Di Christopher Morris, uno scatto della guerra in Cecenia con il quale aveva partecipato alla mostra Inviati di Guerra. Otto reportage fotografici del 2004. Morris sfuoca il soldato che sta uscendo da un edificio per rendere la concitazione dell’azione di guerra e pare quasi voler citare il fuori fuoco, involontario, dello sbarco in Normandia di Robert Capa.
Nell’accezione più comune periferia è collegata all’urbanistica, le periferie sono tutti quei luoghi che non appartengono al nucleo storico delle città e che spesso in tutte le grandi metropoli si assomigliano: casermoni costruiti velocemente e che con il tempo hanno subito il degrado che il cemento, nato come materiale eterno, inevitabilmente subisce.
La fotografia ha indagato e indaga continuamente le periferie delle città.
Gli urbanisti si interrogano sul modo di interpretare le periferie quando queste sembrano perdere di senso. “Il terzo paesaggio” teorizzato da Gilles Clement, individua il frammentato spazio di risulta che nasce e rimane fuori dalla progettazione, tutti quei luoghi abbandonati dall’uomo che vivono di vita propria, aree industriali dismesse, ma anche le riserve naturali, parchi. Queste riflessioni hanno suggerito la scelta, in parte obbligata, di due immagini di Gabriele Basilico, sicuramente il fotografo che con più rigore e costanza ha dedicato il suo lavoro alle periferie, e due scatti di Foto Gorzegno, che rappresentano il piazzale davanti a Porta Nuova prima e dopo i lavori negli anni ‘60, quando anche Verona si stava espandendo.
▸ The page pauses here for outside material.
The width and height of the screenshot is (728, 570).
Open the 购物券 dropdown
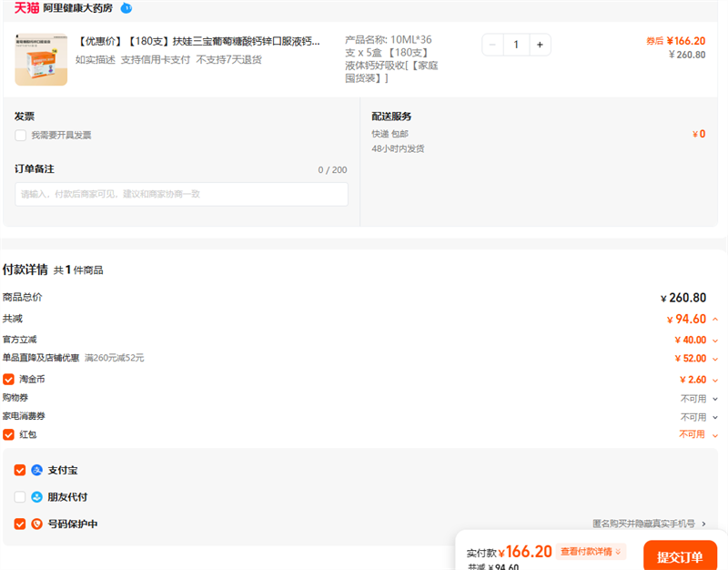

Interi quartieri di edilizia popolare cresciuti negli anni dello sviluppo economico esemplificati dal volto di una donna sfrattata mentre sta cercando il suo nome in una lista di nomi per un alloggio popolare: uno scatto di Mauro Galligani, dalla mostra Imagina 1950-1997.
Lo scatto di Walter Mori sul set del film Deserto rosso di Michelangelo Antonioni: il regista e Monica Vitti in primo piano sullo sfondo del petrolchimico di Ravenna, periferia industriale e desolata degli anni 60.
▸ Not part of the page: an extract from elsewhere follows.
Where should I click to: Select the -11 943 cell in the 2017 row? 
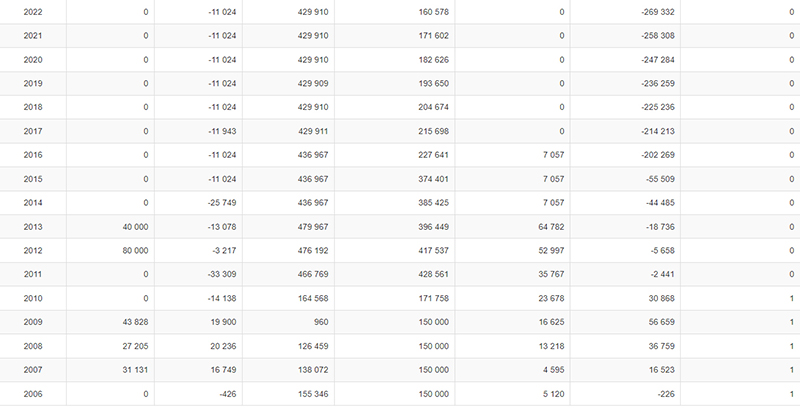point(217,131)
La suggestione del “terzo paesaggio di Clement ha invece portato a selezionare due fotografie dei fratelli Bassotto Sorgà, distributore di carburante e Ronco all’Adige, Villa Camozzini, ma anche uno scatto di Frans Lanting, sicuramente uno dei più famosi fotografi naturalisti al mondo.
Un altro straordinario fotografo naturalista, David Doubilet, è presente con uno scatto subacqueo, gli oceani, i mari come periferie dei nostri mondi terrestri, dove vivono migliaia di creature incredibili e misteriose.
Dal centro si può anche allontanare verso l’esterno ciò che non si ritiene degno, escluderlo. Sono nati luoghi dove confiniamo ciò che non può stare nel centro, perché è brutto, pericoloso, o solo diverso. Ciò che non vogliamo sapere o vedere, i mattatoi ad esempio, i manicomi e i campi profughi. Una scelta di immagini che provengono dal fondo Colombo e alcuni scatti di John Phillips dalla mostra che il Centro gli ha dedicato nel 2010.
Pino Dal Gal, serie Chicken story
Francesco Cito, Gaza, campo profughi
Ron Haviv, campo rifugiati
Carla Cerati, Morire di classe
Berengo Gardin, istituto psichiatrico
John Phillips, San Giacomo alla Tomba Verona
Molte delle fotografie della collezione provengono da mostre dedicate al fotogiornalismo e spesso sono immagini che rappresentano le conseguenze della guerra sulle persone e sui luoghi. La riflessione sulla periferia si conclude quindi con la considerazione che la guerra, gli atti di terrorismo omologano i luoghi nella distruzione facendo di ogni centro periferia desolata.